As someone who lives with disability every day, I find nothing more insulting than others' amazement at my "courage," or the "courage" of others like me. Because ultimately, when asked, the only thing the speaker can point to as "courageous" is living the same life as others. They can only point to living.
To believe that our lives are so horrible that it must take courage to eat breakfast, make love, go shopping, drive to work or take a shower is merely the insulting projection of others' fears of living with disability.
While some might show their misunderstanding in such extremely illogical thoughts as believing that wheelchairs can in any way be "confining" to those who use them, even that does not show the same level of distaste for living with disablity that more able-bodied people flaunt in their praise of the "courage" of someone having dinner in a banquet hall.
The most unfortunate part of that statement in this article is that it comes amidst news of a dramatic lessening in the differences in abilities between those of us who rely on prostheses and those of us who don't. And yet the author still finds it necessary to see us as "courageous".

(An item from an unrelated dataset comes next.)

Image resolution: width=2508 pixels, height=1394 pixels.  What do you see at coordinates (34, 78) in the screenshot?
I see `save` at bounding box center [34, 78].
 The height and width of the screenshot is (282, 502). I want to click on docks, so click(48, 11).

How truly sad the author lacks so much in vision and in true empathy, not the pity and sympathy he may mistake for that valuable ability. Perhaps I should consider him courageous for living his life with such an obvious deficit.
cripdyke
07/18/2007
Posts:17
Maybe it will be a requirement for marines to amputate their limbs, and have superhuman prosthetic limbs attached.
I heard/read a story that foreshadows the above: a wounded soldier got his leg shredded in an IED attack. They could have reconstructed most of his natural leg, but with a major loss of functionality. The surgeon told him that another option would be to amputate his leg under the knee, and then give him a prosthetic leg that would be almost 100% functional. He opted for the amputation - it was a cold, logical decision. That's how we become cyborgs.
gabrielg01
07/18/2007
Posts:363
dmm
07/18/2007
Posts:174
I do have a slight disability that makes some things hard for me, but I do them anyway, and actually do them better (now) than some "normal" people. Is that courage? Not now it isn't, but when I started, and I was embarassingly bad, it took courage to keep trying. At least that's what it felt like to me.